All lines from the one containing "Where should I" through the end of the material are to be given back exactly, without pictures.

GIVEN RECORDS
--------------------------------

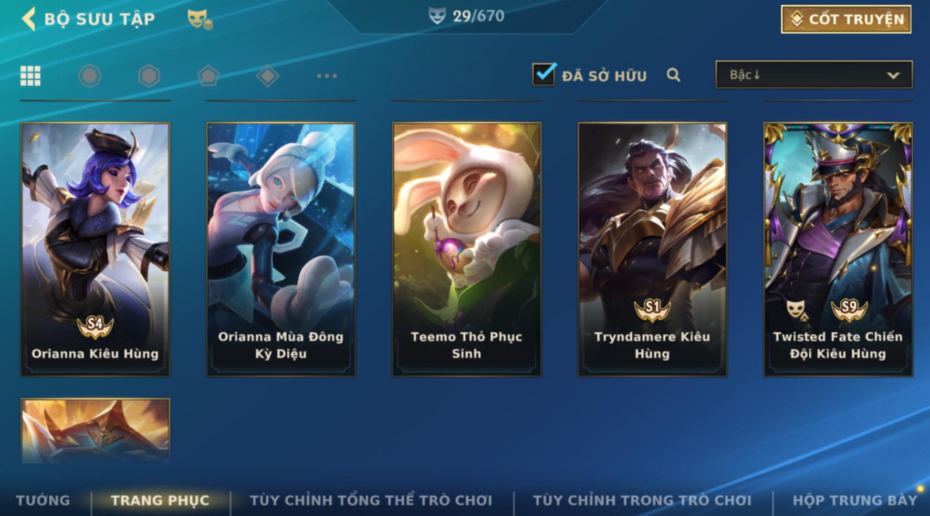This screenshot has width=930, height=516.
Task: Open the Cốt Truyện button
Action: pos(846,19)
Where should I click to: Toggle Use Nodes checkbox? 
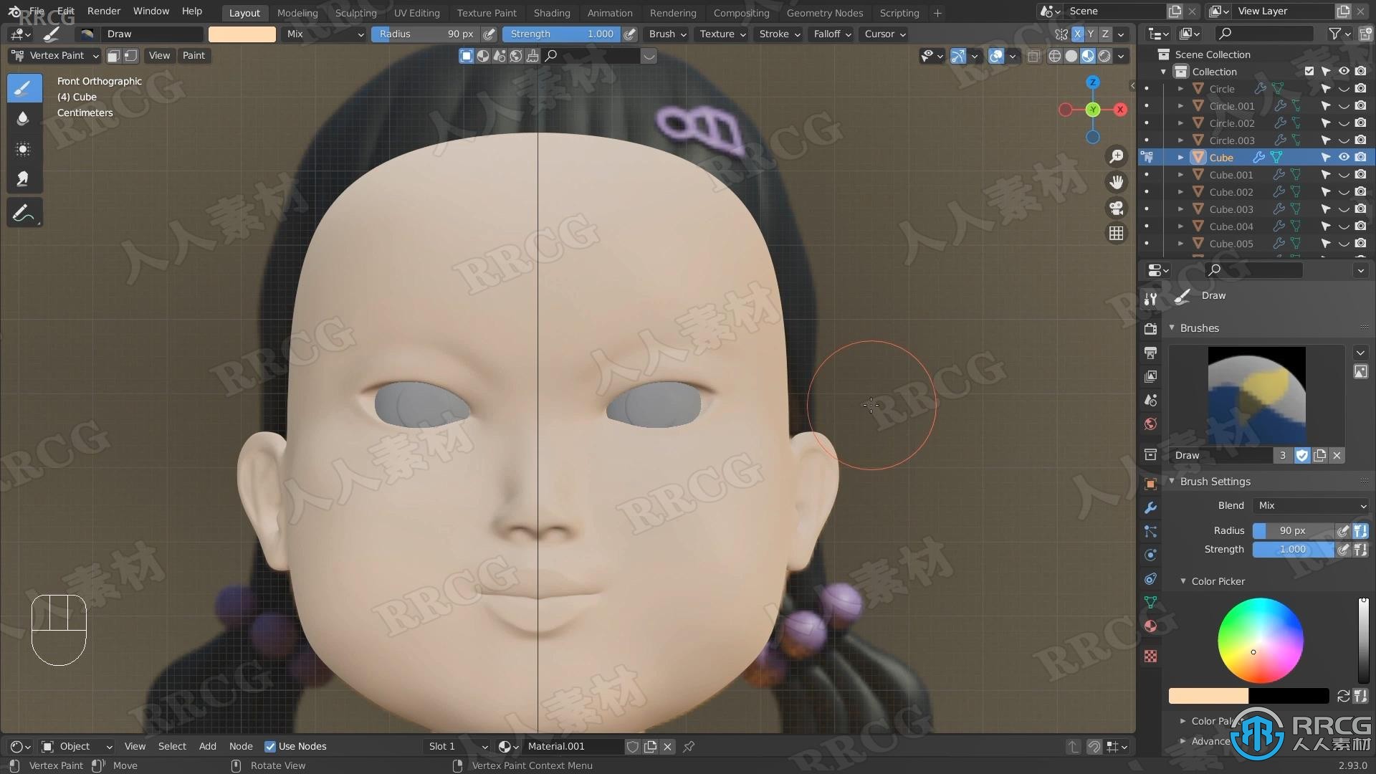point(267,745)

--------------------------------

WRITTEN RESPONSE
Where should I click to: Toggle Use Nodes checkbox? 
point(267,745)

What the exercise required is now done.